All panelists agreed that early intervention and pioneering initiatives are key to maintaining the health and well-being of rural communities. Levine cited plans Ballad Health is developing to focus on residential support for pregnant women who suffer from homelessness or addiction – providing treatment, prenatal care, parenting skills and other supports to help improve the likelihood for a healthy mom and baby. Chouinard referenced Community Care of West Virginia’s partnership to educate teachers about how to support students who have encountered adverse childhood experiences. McWhorter added Tennessee Gov. Bill Lee’s proposed K-12 Mental Health Trust Fund will place behavioral health support services in schools.
In addition to early intervention projects, the panel discussed how they are combating workforce shortages and economic development challenges.

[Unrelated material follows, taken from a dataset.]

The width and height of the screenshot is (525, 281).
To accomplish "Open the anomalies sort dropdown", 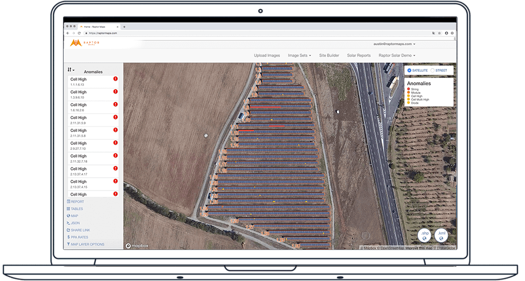I will (x=71, y=70).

“The opportunity we’re seeing is we have to bring new jobs and support existing industries in the rural parts of our state, and to do that we have to create more incentive,” said McWhorter. “You can’t draw people to these areas of the state unless there are benefits, and we have to make the investments in areas like health care, education and more. These foundational investments will change the trajectory for economic development.”
Panelists agreed that broader industry efforts to reform payment models are valid, but they’re often targeting urban health care cost centers and end up squeezing already challenged rural health care providers. They argued the unique challenges of rural health care call for solutions that are tailored to those communities.
To conclude, Frist asked panelists to share an optimistic outlook on the future of rural health. Chouinard reiterated the importance of motivated providers and grassroots efforts to go out in the field and solve problems. Levine and McWhorter expressed gratitude for state government officials and policies that carefully consider the individuals who need services and those who are paying for them.
The event was produced in partnership with the Bipartisan Policy Center (BPC). The BPC’s Rural Health Task Force will release recommendations aimed at improving the health and health care of the 60 million Americans living in rural communities this spring. The report will build on BPC’s 2018 report, Reinventing Rural Health Care: A Case Study of Seven Upper Midwest States, focusing on five key areas: 1) critical access hospitals, 2) workforce issues 3) payment reform, 4) telehealth, and 5) maternal health.